The world’s most famous brands are generally known by their corporate colors too: just remember Hermes’ orange, Tiffany’s blue, McDonald’s yellow, or Starbucks’ green. These brands incorporate colors into their strategy, enhancing brand’s uniqueness and identity, which can help to communicate the brand’s message and core values more clearly.
How can a brand choose its own color? Here’s a crash course on brand colors from PLTFRM’s senior designers.
A brand color can help you stand out
Why is choosing a color and claiming it yours so important? Just look at the picture below for an answer: if a company doesn’t have enough recognizable elements, it is very hard to stand out among the fierce competition.
In recent years, the number of Chinese trademark registrations has increased by 20% yearly, reaching 5.7 million applications last year. How many of these newly registered brands looked indistinctly similar?
Brands that look too similar are a challenge for customers, who are puzzled by the abundance of choice. As an integral part of a brand, a distinctive color helps create intangible value, increasing competitiveness at the same time. Value can be explained by this formula: （visible function + intangible value ）÷price.
Product value=(visible function+intangible value)÷price. Intangible value encompasses brand, emotion, expectation, and other aspects.
Help your customers understand your brand
Corporate Identity System is the most common and comprehensive visual tool that makes a brand highly recognizable and helps customers recall the brand and shape preferences.
Brand concept, visual and brand behavior identities form the identity system. When establishing a brand image, we often start with visual identity, because visual and brand behavior identities are the basic demonstration of the brand concept. Standard VI system includes applications, brand colors, fonts, supporting graphics, layout matrix, pictures style and tonal composition of the text. Nowadays, visual identity also encapsulates “look and feel”, including sound, touch, and even aroma elements.
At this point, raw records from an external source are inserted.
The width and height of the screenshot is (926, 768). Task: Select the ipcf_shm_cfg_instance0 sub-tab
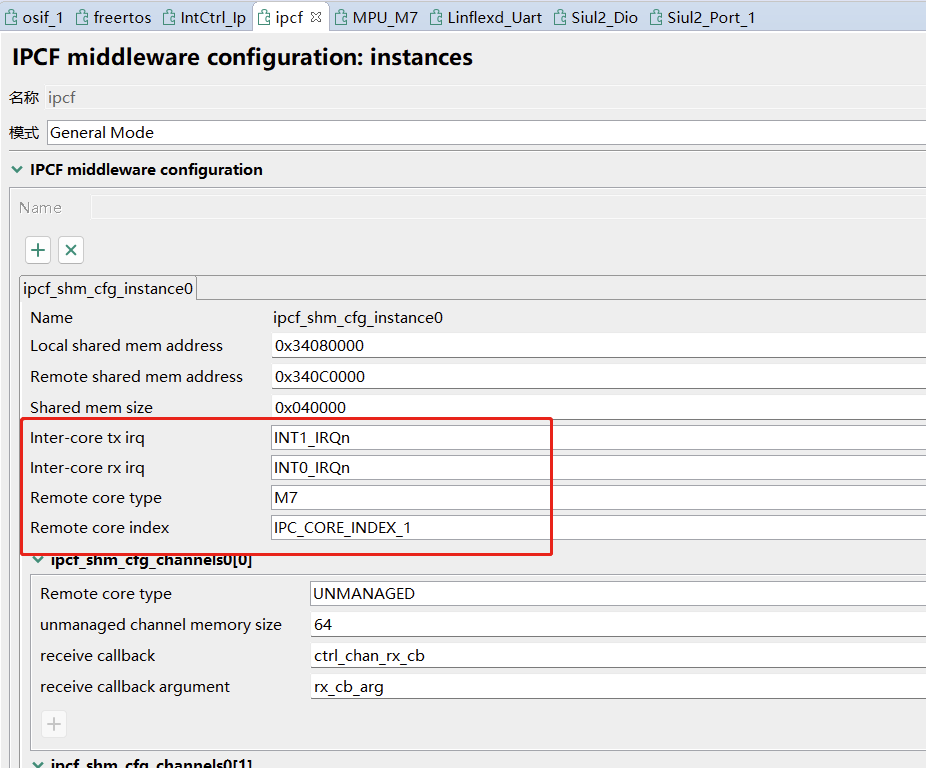[107, 288]
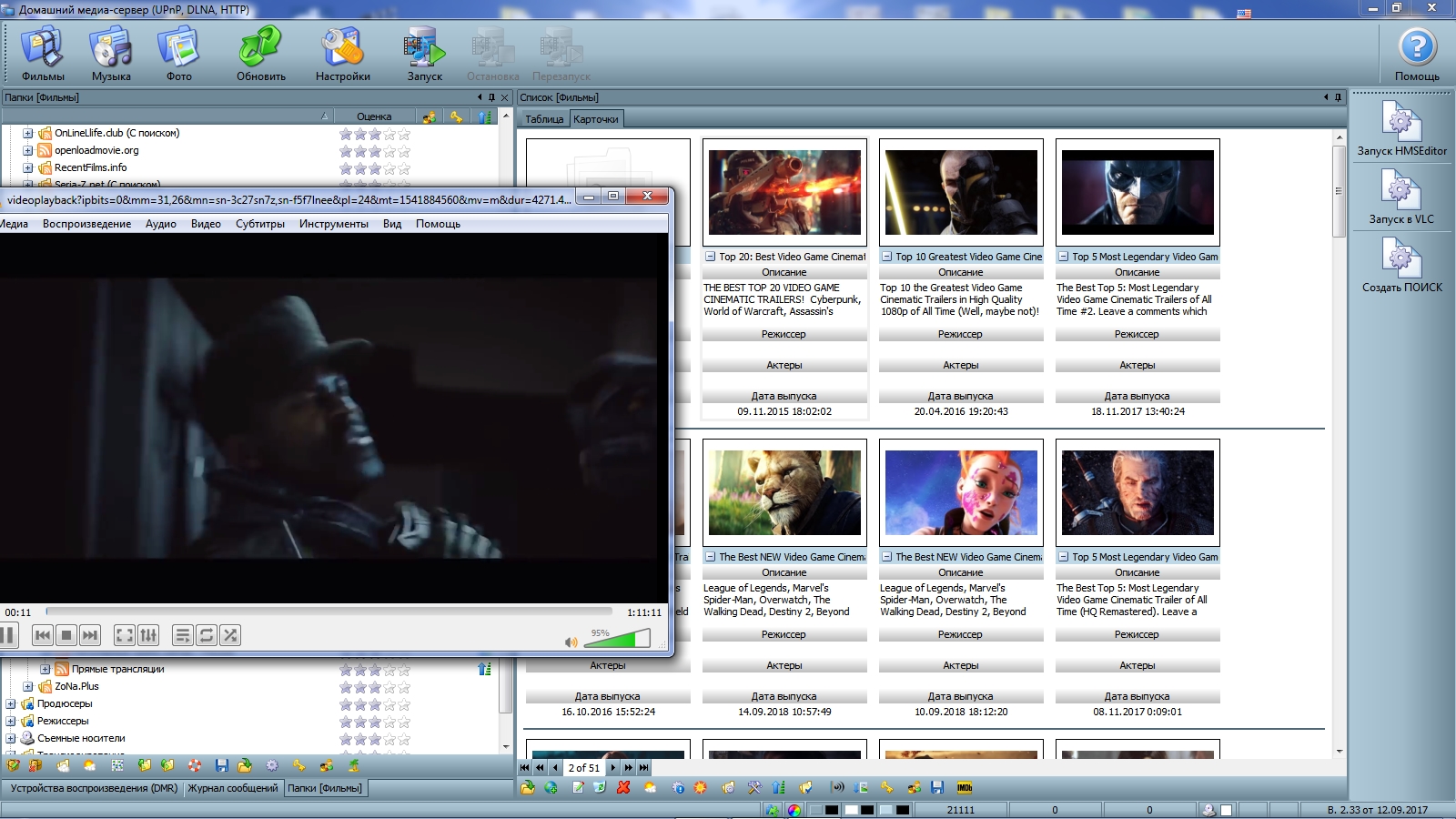Click the red X delete icon
The image size is (1456, 819).
[x=623, y=787]
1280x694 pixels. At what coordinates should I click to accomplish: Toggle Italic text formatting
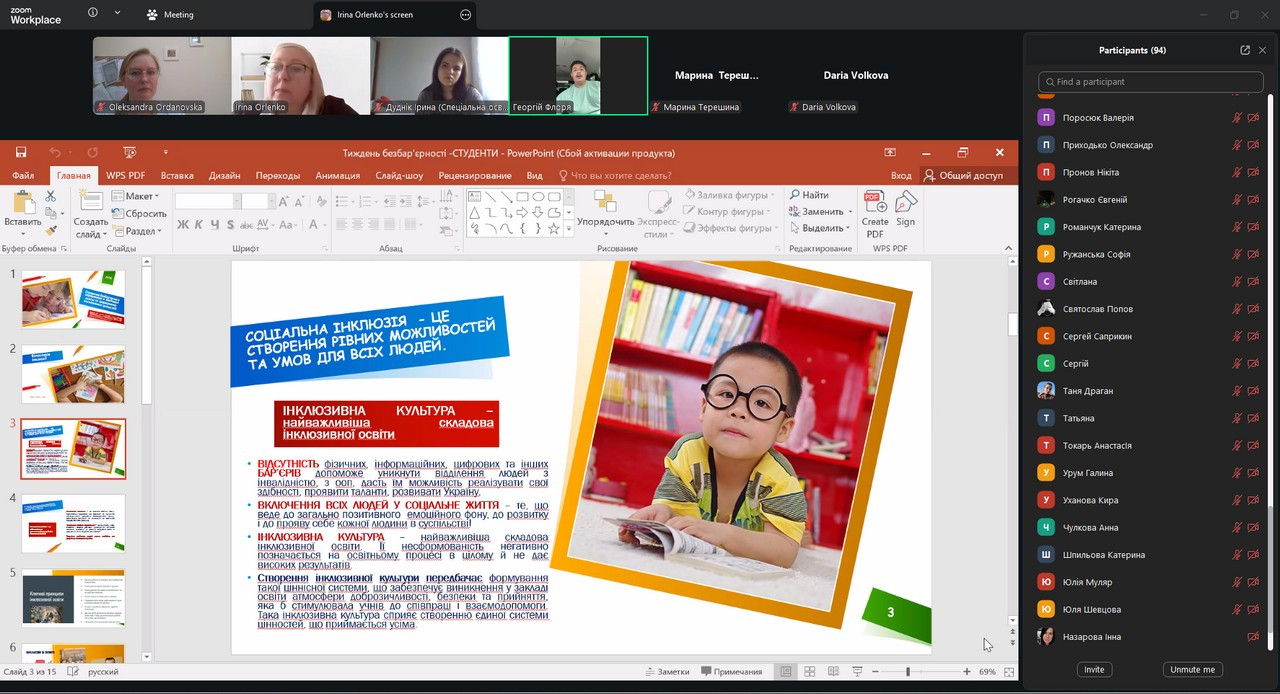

Generally speaking, all the elements in the visual identity system aim to hook the audience, and raise the brand’s recognition level.
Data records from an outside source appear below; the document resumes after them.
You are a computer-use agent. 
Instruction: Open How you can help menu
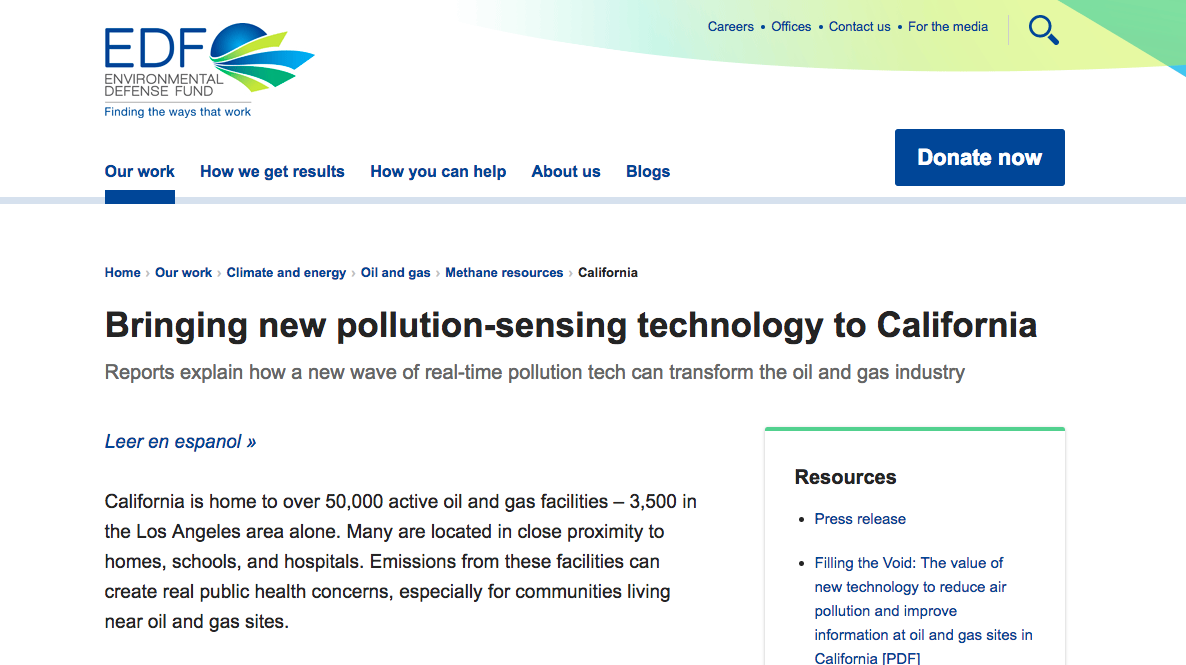pyautogui.click(x=438, y=172)
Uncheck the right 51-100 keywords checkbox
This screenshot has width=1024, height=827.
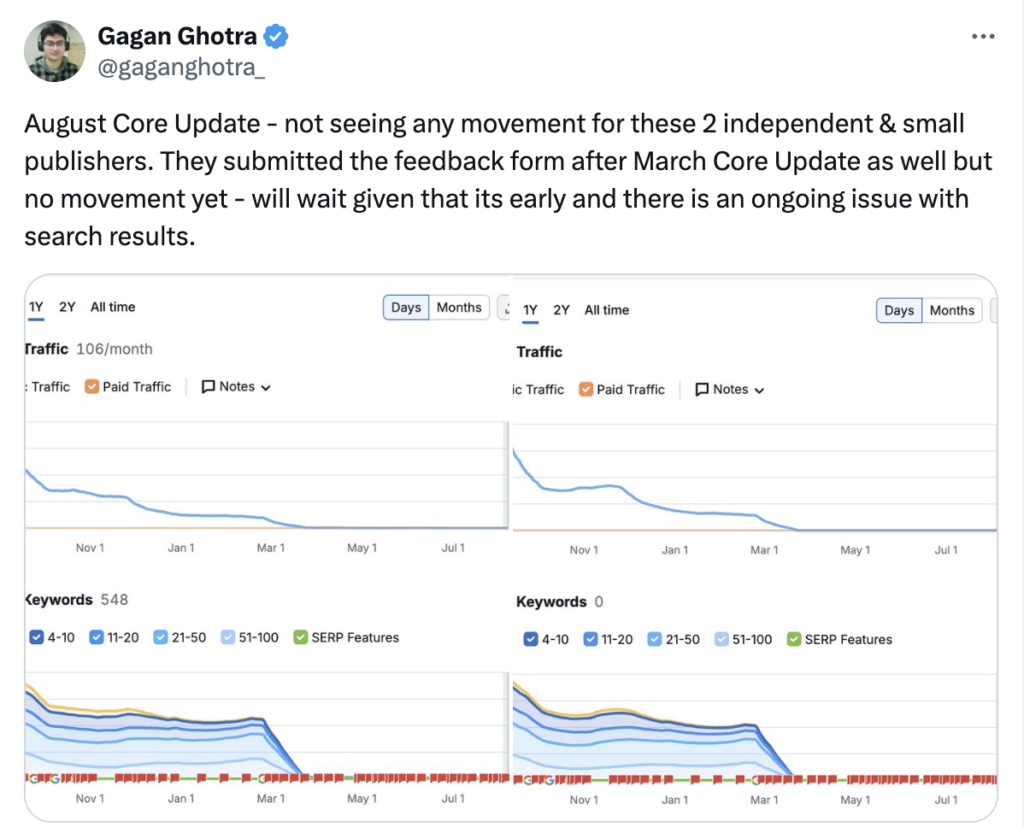pos(722,639)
A color can increase brand’s recognition by 80%
Among the visual elements of a brand, people pay the most attention to color, followed by shape and text. According to a study by Loyola University-Maryland, a color can increase brand recognition 80%.
We know, every color conveys a different meaning, and that’s why every industry has its own most commonly used color. For instance, blue represents loyalty and trustworthiness, so most of the appliance companies, insurance, and banks use it as a primary color. Choosing an industry standard color, helps your customers quickly understand/associate your brand with the industry qualities, yet it also makes it hard to distinguish your brand from others.
To avoid this, and still leverage the benefits of the industry’s common color, a brand usually has three options:
1. Choose a bordering/alternative color, like German company Vaillant did. The brand of thermal equipment focuses on providing smart solutions to ensure their customers’ home comfort. So Vaillant took blue to represent trustworthiness as a base, and added green to represent environmental aspect. By doing so, the company has a distinctively own shade of color, and stays within the industry’s common used colors.
3. Expand the color palette, adding supplementary colors to the industry’s accepted one. For example, Citibank National Association took the industry’s common blue as a base color, and added red as the supplementary color. Human eye first notices the warm spectrum, that is why Citi’s choice of a red element is so eye-catching. In addition, banking industry standard blue on its own only refers to the ‘trustworthiness’ of the bank. Though, Citi is aiming to convey more, as a bank of the future. Adding red not only improves brand recognition, but also reflects the vitality and evokes the association with the U.S. red, white, and blue flag.Compared to symbols and text, color is the most cross-cultural element. Although in most cases we a have a similar understanding of it, symbolism of colors can still differ, influenced by culture. This is a factor to consider carefully, especially in our globalization era.
PLTFRM’s brand color choice model
We know better than anyone how important it is to find ‘the right’ color for your brand. It is not an easy task though. To simplify the process, we’ve prepared a basic checklist to help you determine color preference faster.
1. Choose 3 words representing your brand character or its benefits;
2. Choose the the 3 words corresponding to the color;
3. Choose the standard color of your industryLet’s see how this model works, through the example of coffee delivery service “Coffee Box”. The company chose brown and orange to represent brand’s happy/dynamic value proposition and paired it with an alternative common used color. For coffee industry brown is a hit, helping customers make a direct association with the drink itself.
The result is an effective/memorable identity that conveys brand’s values well and resonates with the audience.